Effect of feature scaling on accuracy
Asked Answered
M

1

12

I am working on image classification using Gaussian Mixture Models. I have around 34,000 features, belonging to three classes, all lying in a 23 dimensional space. I performed feature scaling on both the training and testing data using different methods, and I observed that accuracy actually reduces after performing scaling. I performed feature scaling because there was a difference of many orders between many features. I am curious to know why this is happening, I thought that feature scaling would increase the accuracy, especially given the large differences in features.

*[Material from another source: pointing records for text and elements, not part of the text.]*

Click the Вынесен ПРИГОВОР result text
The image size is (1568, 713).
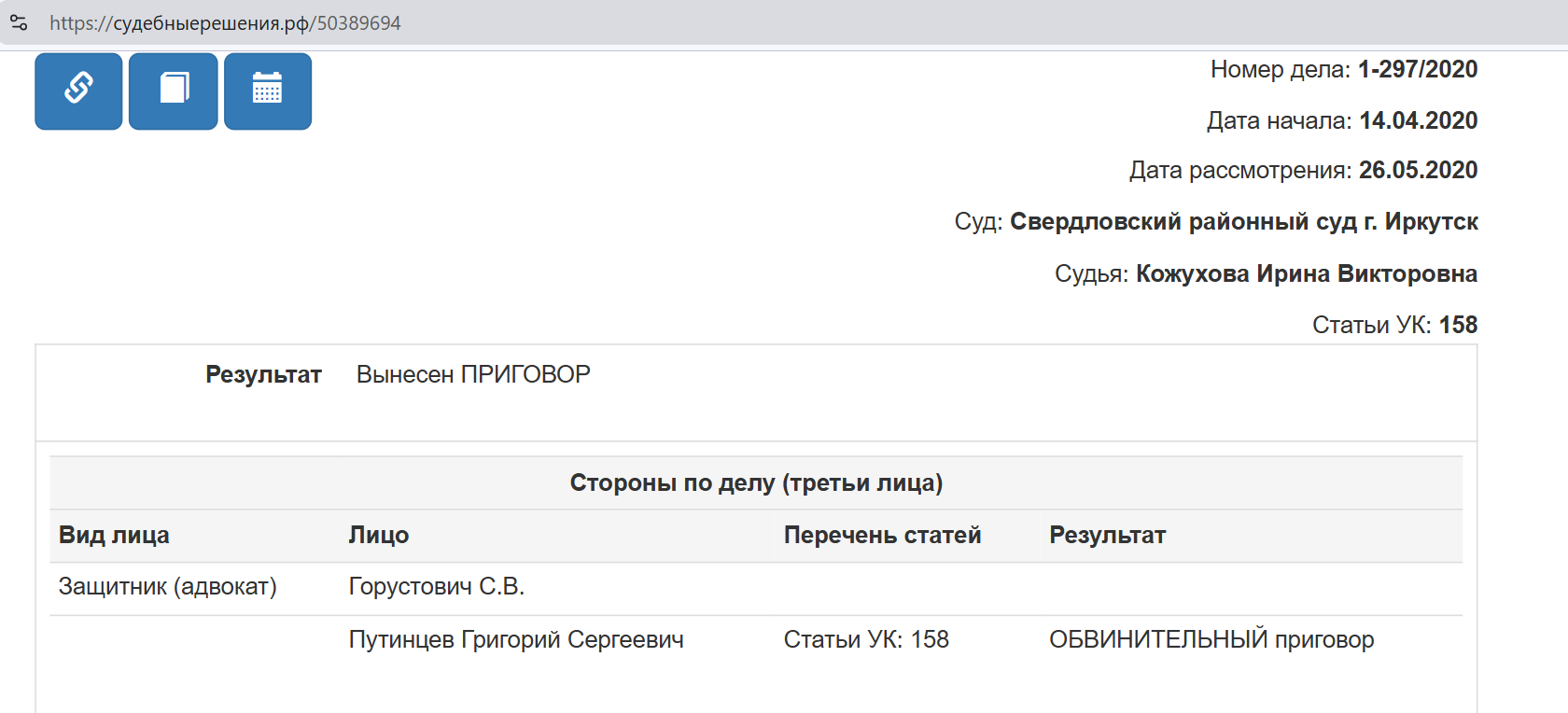(x=473, y=374)
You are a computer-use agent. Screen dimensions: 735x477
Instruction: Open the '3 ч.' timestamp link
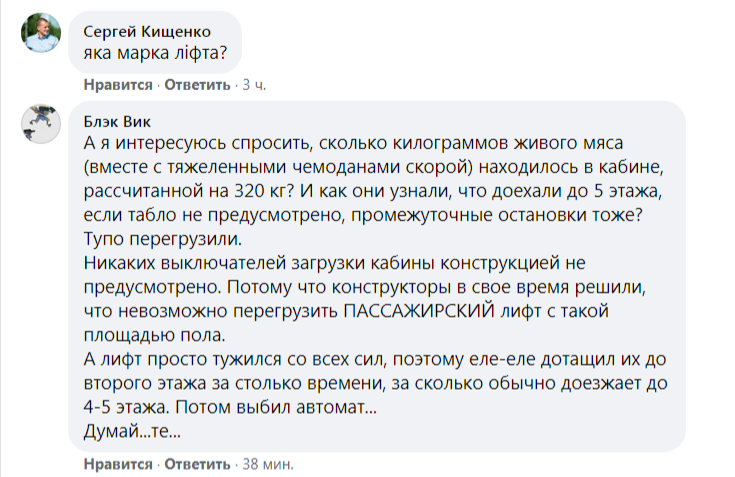[254, 84]
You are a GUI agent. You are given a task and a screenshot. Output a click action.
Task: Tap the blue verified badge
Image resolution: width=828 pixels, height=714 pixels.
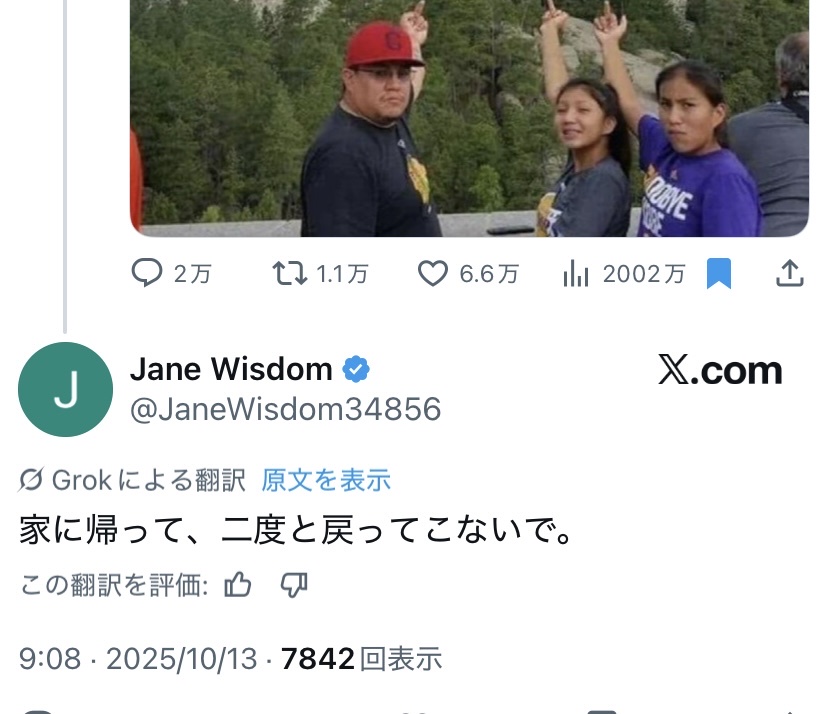click(356, 369)
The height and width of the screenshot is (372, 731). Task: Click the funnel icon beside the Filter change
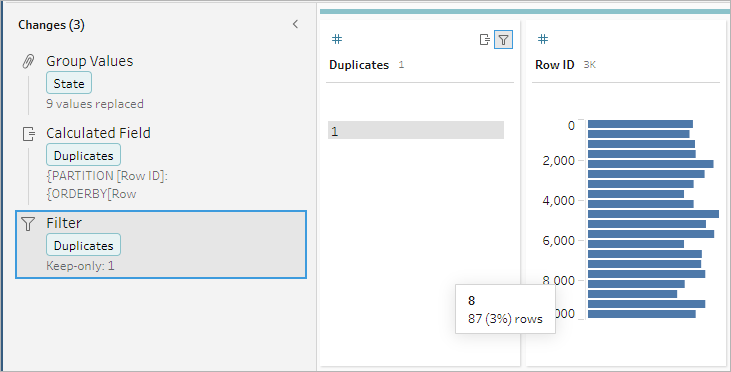coord(28,224)
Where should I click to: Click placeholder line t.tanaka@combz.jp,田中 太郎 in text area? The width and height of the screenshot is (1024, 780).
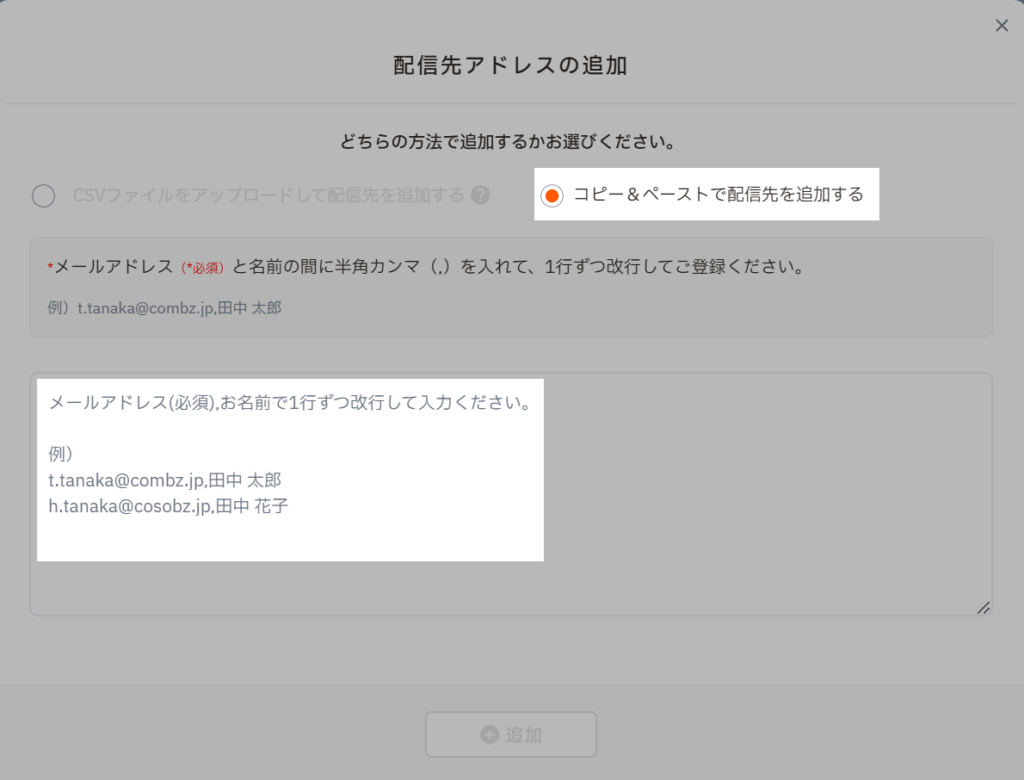point(165,480)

Maryrose answered 31/10, 2014 at 5:52 Comment(3)
1) How many training samples do you have? 2) Are you doing testing by testing on data not seen during training? (In this case since you are doing GMM, you are just doing clustering.) 3) What is the accuracy B4 and AFTER your change?Midriff
I should have added this in the question itself, sorry about it. I am using the GMM to build a Bayes classifier. Well before the scaling, I was getting an accuracy of 70%, and after the scaling, the accuracy reduces to 45%.Maryrose
@Raghuram Do you have native pictures? What happens if you enlarge the native picture? Accuracy should not be lost here.Veneration
M
27

I thought that feature scaling would increase the accuracy, especially given the large differences in features.

Welcome to the real world buddy.

In general, it is quite true that you want features to be in the same "scale" so that you don't have some features "dominating" other features. This is especially so if your machine learning algorithm is inherently "geometrical" in nature. By "geometrical", I mean it treats the samples are points in a space, and relies on distances (usually Euclidean/L2 as is your case) between points in making its predictions, i.e., the spatial relationships of the points matter. GMM and SVM are algorithms of this nature.

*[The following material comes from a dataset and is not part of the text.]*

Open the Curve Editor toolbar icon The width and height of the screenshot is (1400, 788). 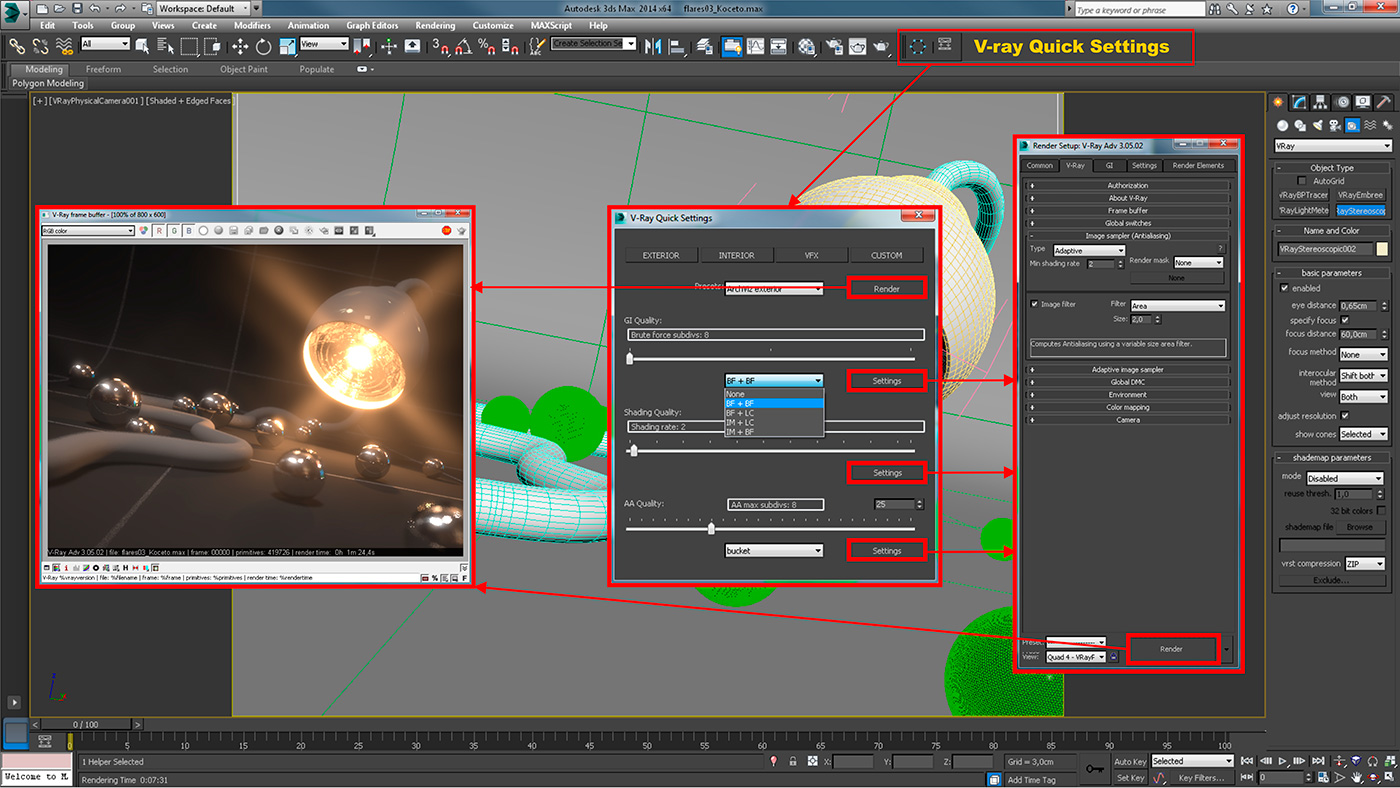755,46
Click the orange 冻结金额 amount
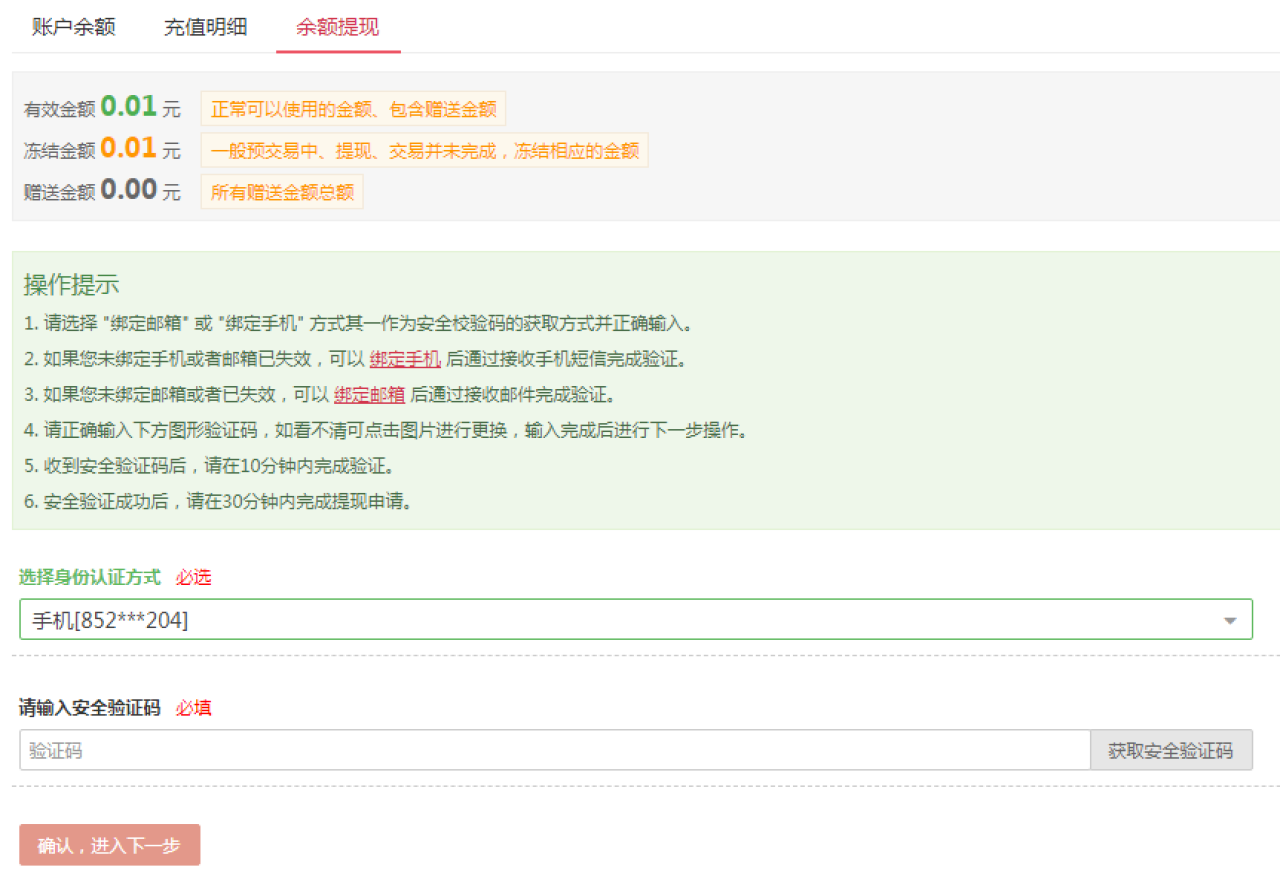The height and width of the screenshot is (876, 1280). (131, 148)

However, feature scaling can screw things up, especially if some features are categorical/ordinal in nature, and you didn't properly preprocess them when you appended them to the rest of your features. Furthermore, depending on your feature scaling method, presence of outliers for a particular feature can also screw up the feature scaling for that feature. For e.g., a "min/max" or "unit variance" scaling is going to be sensitive to outliers (e.g., if one of your feature encodes yearly income or cash balance and there are a few mi/billionaires in your dataset).

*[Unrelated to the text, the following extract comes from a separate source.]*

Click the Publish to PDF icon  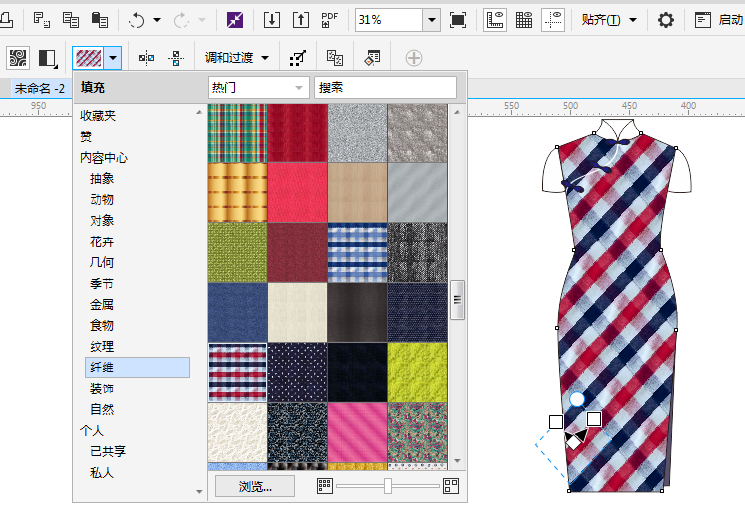[330, 20]

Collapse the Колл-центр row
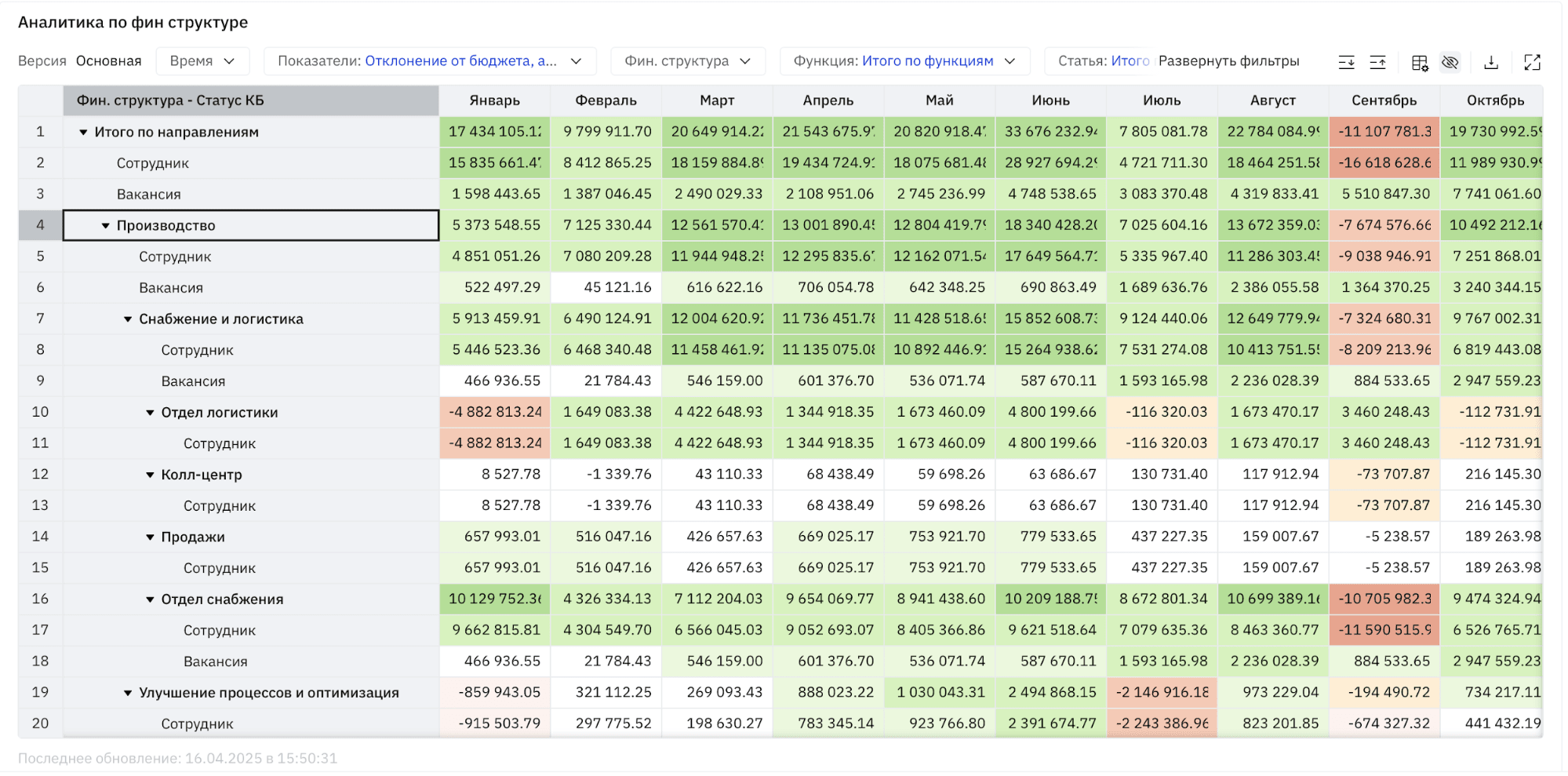coord(150,475)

Also, when you experience a problem such as this, the cause may not be obvious. It does not mean you perform feature scaling, result goes bad, then feature scaling is at fault. It could be that your method was screwed up to begin with, and the result after feature scaling just happens to be more screwed up.

So what could be other cause(s) of your problem?

  1. My guess for the most likely cause is that you have high-dimensional data and not enough training samples. This is because your GMM is going to estimating covariance matrices using data that is 34000 in dimension. Unless you have a lot of data, chances are one or more of your covariance matrices (one for each gaussian) are going to be near singular or singular. This means the predictions from your GMM are nonsense to begin with because your gaussians "blew" up, and/or the EM algorithm just gave up after a predefined number of iterations.
  2. Poor testing methodology. You did not have data divided into proper training/validation/test sets, and you did not perform the testing properly. What "good" performance you have in the beginning was not credible. This is actually very common, as the natural tendency is to test using the training data the model was fitted on and not on a validation or test set.

So what can you do?

  1. Don't use a GMM for image categorization. Use a proper supervised learning algorithm, especially if you have known image categories as labels. In particular, to avoid the feature scaling altogether, use random forest or its variants (e.g., extremely randomized trees).
  2. Get more training data. Unless you are classifying "simple" (i.e., "toy"/synthetic images) or you are classifying them into a few image classes (e.g., <= 5. Note this is just a random small number I pulled out of the air.), you really to have a good deal of images per class. A good starting point is to get at least a couple of hundreds per class, or use a more sophisticated algorithm to exploit the structure within your data to arrive at better performance.

Basically, my point is don't (just) treat machine learning field/algorithms as black boxes and a bunch of tricks which you memorize and try at random. Try to understanding the algorithm/math under the hood. That way, you'll be better able to diagnose the problem(s) you encounter.


EDIT (in response to request for clarification by @Zee)

For papers, the only one I can recall off the top of my head is A Practical Guide to Support Vector Classification by the authors of LibSVM. Examples therein show the importance of feature scaling for SVM on various datasets. E.g., consider the RBF/Gaussian kernel. This kernel uses the square L2 norm. If your features are of different scale, this will affect the value.

Also, how you represent your features matter. E.g., changing a variable that represents height from meters to cm or inches will affect algorithms such as PCA (because variance along direction for that feature has changed.) Note this is different from the "typical" scaling (e.g., min/max, Z-score etc.) in that this is a matter of representation. The person is still the same height regardless of the unit. Whereas typical feature scaling "transform" the data, which changes the "height" of the person. Prof. David Mackay, on the Amazon page of his book, Information Theory for Machine Learning, has a comment in this vein when asked why he did not include PCA in his book.

For ordinal and categorical variables, they are mentioned briefly in Bayesian Reasoning for Machine Learning, The Elements of Statistical Learning. They mention ways to encode them as features, for e.g., replacing a variable that can represent 3 categories with 3 binary variables, with one set to "1" to indicate the sample has that category. This is important for methods such as Linear Regression (or Linear Classifiers). Note this is about encoding categorical variables/features, not scaling per se, but they are part of the feature preprocessing set up, and hence useful to know. More can be found in Hal Duame III's book below.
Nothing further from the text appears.